# Power Out - ?



## RainsOn (Nov 17, 2014)

We got snow here in Oklahoma early this season. I am in a remote area and it is not uncommon to have power outages during the winter. We run kerosene heaters and bundle up. What do I do to keep Digger, my Russian tort, warm for a couple days?


----------



## Jacqui (Nov 17, 2014)

I keep a supply of those hand warmers around along with smaller boxes they can fit in, so I don't try to heat a large area. I use towels, newspapers, and sheets for wrapping/insulating those boxes in. The handwarmer I place in old socks, pillowcases or under the containers I have the animal in. If you have ice chests or other insulated boxes those are good to place the smaller containers in.

Being you have a Russian, it's nice because they can take a bit more cold then some other varieties.


----------



## Prairie Mom (Nov 17, 2014)

RainsOn said:


> We got snow here in Oklahoma early this season. I am in a remote area and it is not uncommon to have power outages during the winter. We run kerosene heaters and bundle up. What do I do to keep Digger, my Russian tort, warm for a couple days?


This is such a great question! Thanks for posting this. I'm eager to read what members say on the subject.


----------



## johnsonnboswell (Nov 17, 2014)

If you have a source for heating water, such as a wood stove or a hot water tank with a pilot light (those are disappearing!) then fill any bottles or jars with hot water. Plastic soda bottles work. Instant hot water bottle. Good idea to insulate with a towel and use a small area instead of trying to heat a large habitat.


----------



## Maggie Cummings (Nov 19, 2014)

johnsonnboswell said:


> If you have a source for heating water, such as a wood stove or a hot water tank with a pilot light (those are disappearing!) then fill any bottles or jars with hot water. Plastic soda bottles work. Instant hot water bottle. Good idea to insulate with a towel and use a small area instead of trying to heat a large habitat.

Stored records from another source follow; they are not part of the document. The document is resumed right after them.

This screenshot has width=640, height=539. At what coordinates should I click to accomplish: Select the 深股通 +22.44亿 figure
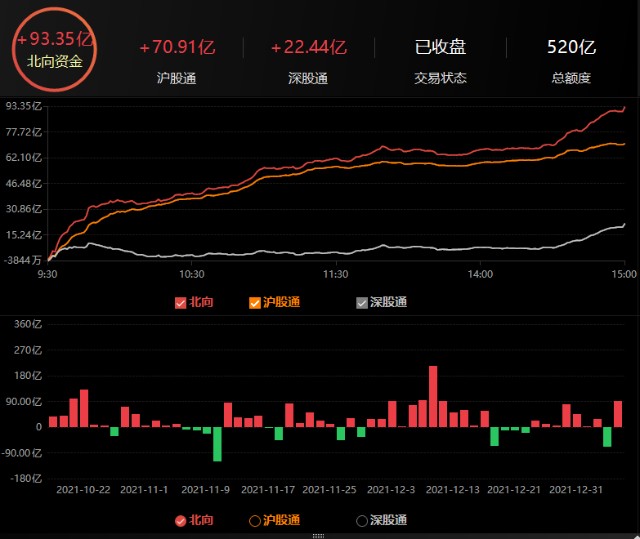(308, 47)
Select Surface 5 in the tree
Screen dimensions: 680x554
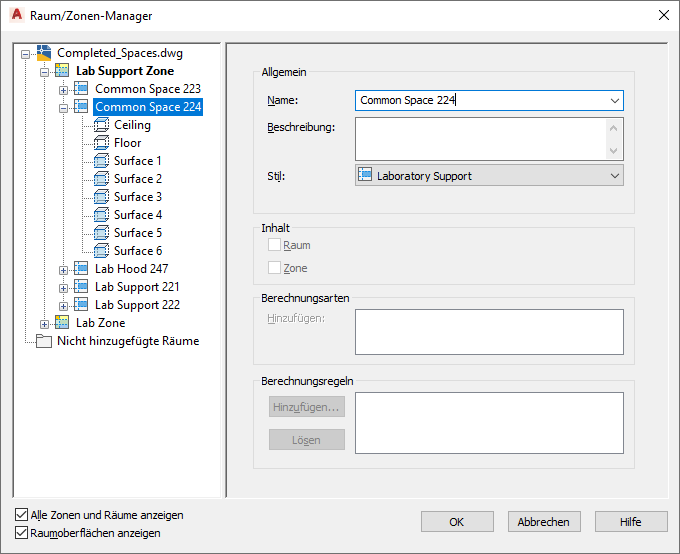[138, 233]
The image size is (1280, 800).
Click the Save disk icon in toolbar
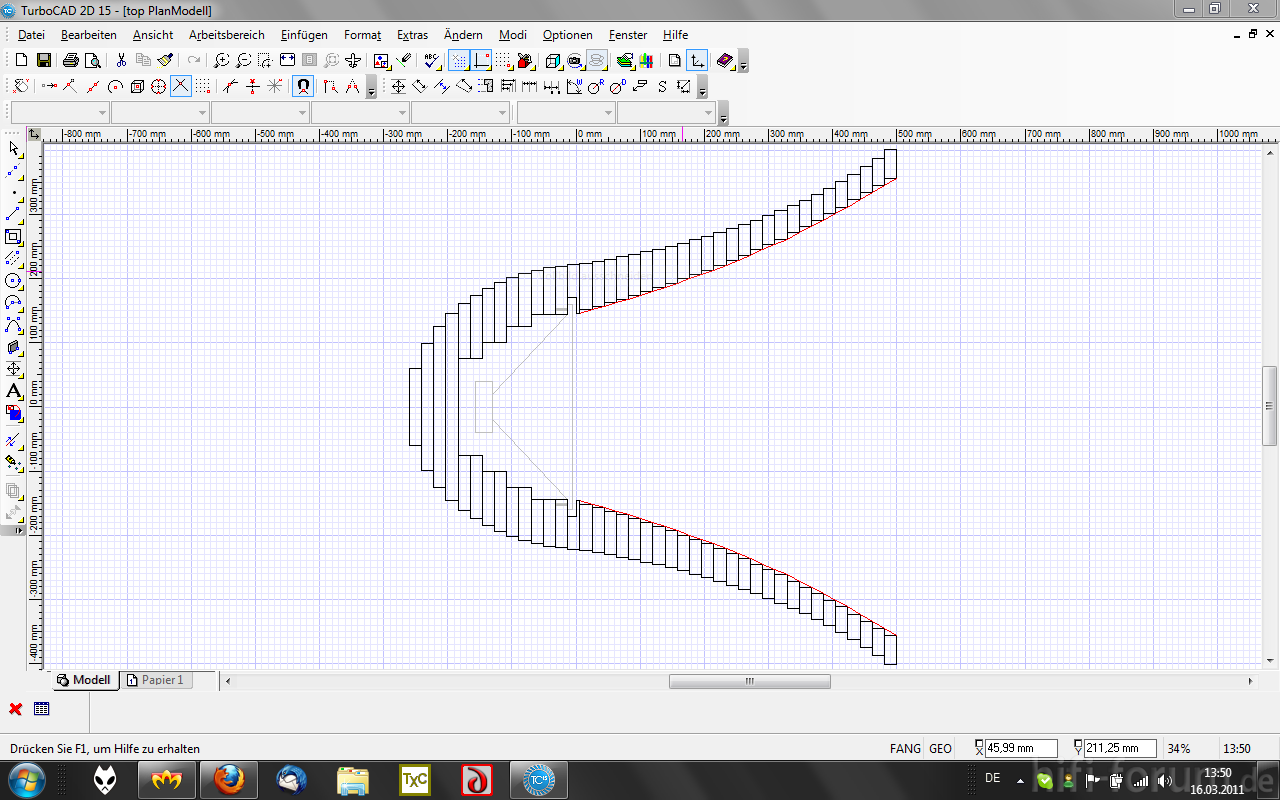tap(44, 61)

That's what I use for the smaller guys. But what in the heck would I do with Bob? The power went out and in less than 2 hours his shed had dropped 25 degrees. It was 23 outside. In his case that still left his shed's ambient temp at 65, but what if it's off for hours? This paycheck I'm getting a remote temp gun...


----------



## johnsonnboswell (Nov 19, 2014)

Woodstove? Generator? A smaller area that can be insulated & warmed without him bulldozing his way out?


----------



## Prairie Mom (Nov 19, 2014)

Woodburning stove etc is great. Sadly, that remains on my wish list. I've been wondering if there are small space heaters that run on batteries?? If there is such a thing, I imagine we could crate a larger tortoise near a space heater. I'll have to investigate this a little more.


----------



## lisa127 (Nov 19, 2014)

Jacqui said:


> I keep a supply of those hand warmers around along with smaller boxes they can fit in, so I don't try to heat a large area. I use towels, newspapers, and sheets for wrapping/insulating those boxes in. The handwarmer I place in old socks, pillowcases or under the containers I have the animal in. If you have ice chests or other insulated boxes those are good to place the smaller containers in.
> 
> Being you have a Russian, it's nice because they can take a bit more cold then some other varieties.

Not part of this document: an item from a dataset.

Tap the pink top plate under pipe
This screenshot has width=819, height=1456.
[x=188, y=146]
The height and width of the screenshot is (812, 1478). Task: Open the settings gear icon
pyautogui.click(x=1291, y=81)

this is exactly what I do. Except I order 40 hour heat packs from LLLReptile instead of hand warmers.


----------



## Yellow Turtle01 (Nov 19, 2014)

Prairie Mom said:


> Woodburning stove etc is great. Sadly, that remains on my wish list. I've been wondering if there are small space heaters that run on batteries?? If there is such a thing, I imagine we could crate a larger tortoise near a space heater. I'll have to investigate this a little more.

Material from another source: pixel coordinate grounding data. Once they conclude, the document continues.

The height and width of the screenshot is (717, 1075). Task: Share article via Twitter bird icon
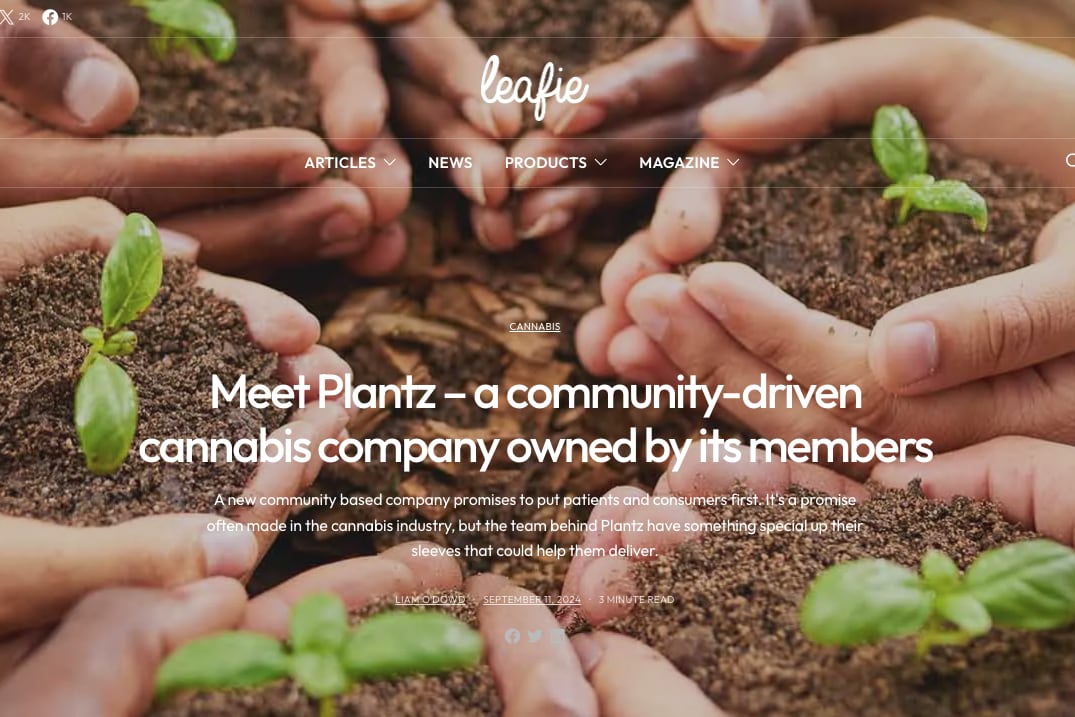click(535, 636)
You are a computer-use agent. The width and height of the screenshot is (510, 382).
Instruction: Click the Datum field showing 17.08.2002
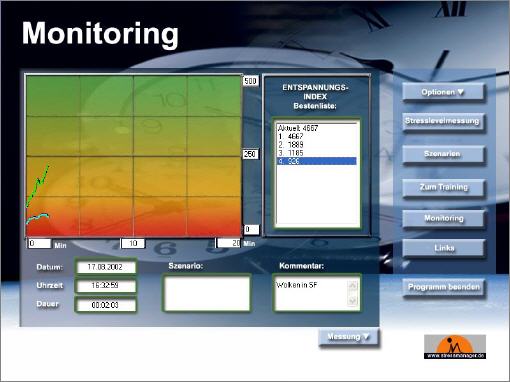click(x=106, y=267)
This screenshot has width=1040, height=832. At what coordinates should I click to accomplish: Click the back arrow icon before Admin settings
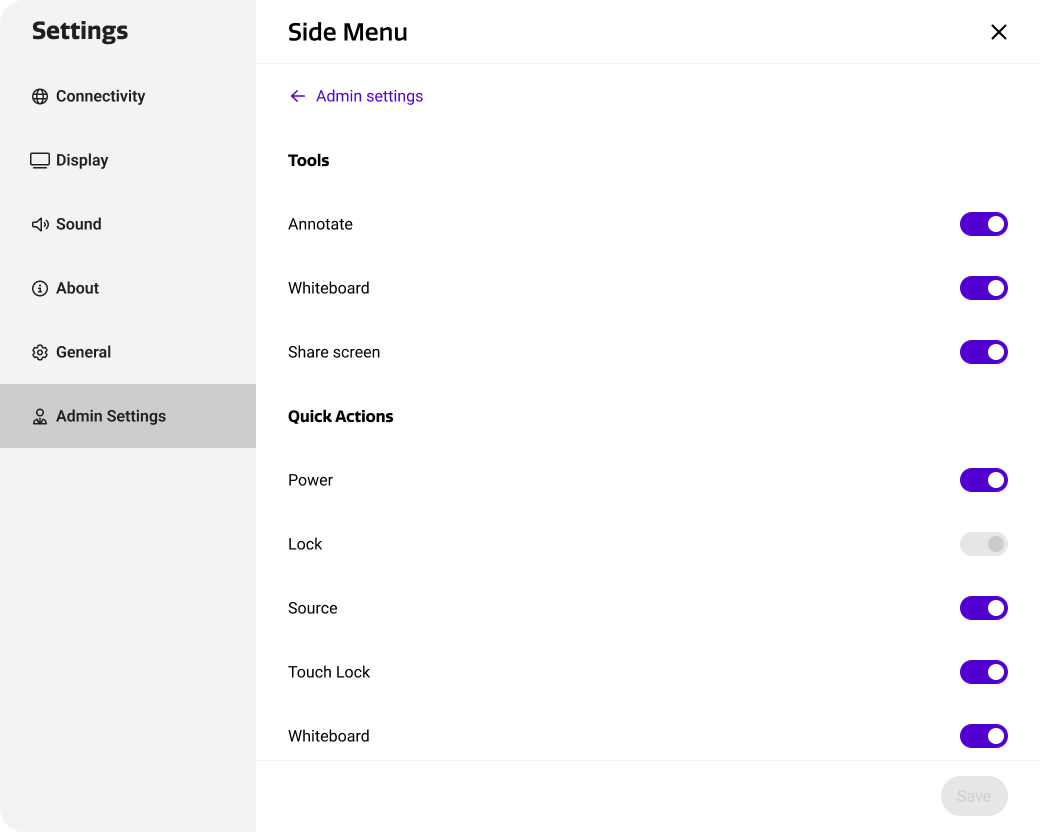coord(297,96)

http://www.smarter.com/se--qq-battery+space+heaters.html
Apparently, there's a whole market for that! Could come in very handy...


----------



## Yellow Turtle01 (Nov 19, 2014)

What do you do if your tort is hibernating? Would power outs affect their core temp enough for them to be seriously disturbed?


----------



## Yvonne G (Nov 19, 2014)

As long as they are in a location that doesn't freeze it will be ok.


----------



## Millerlite (Nov 19, 2014)

I was given a small generator, I have yet to use it but I have it in case. We don't have harsh winters but the generator can come in handy for my pond, 

Kyle


----------



## Prairie Mom (Nov 19, 2014)

Yellow Turtle01 said:


> http://www.smarter.com/se--qq-battery+space+heaters.html
> Apparently, there's a whole market for that! Could come in very handy...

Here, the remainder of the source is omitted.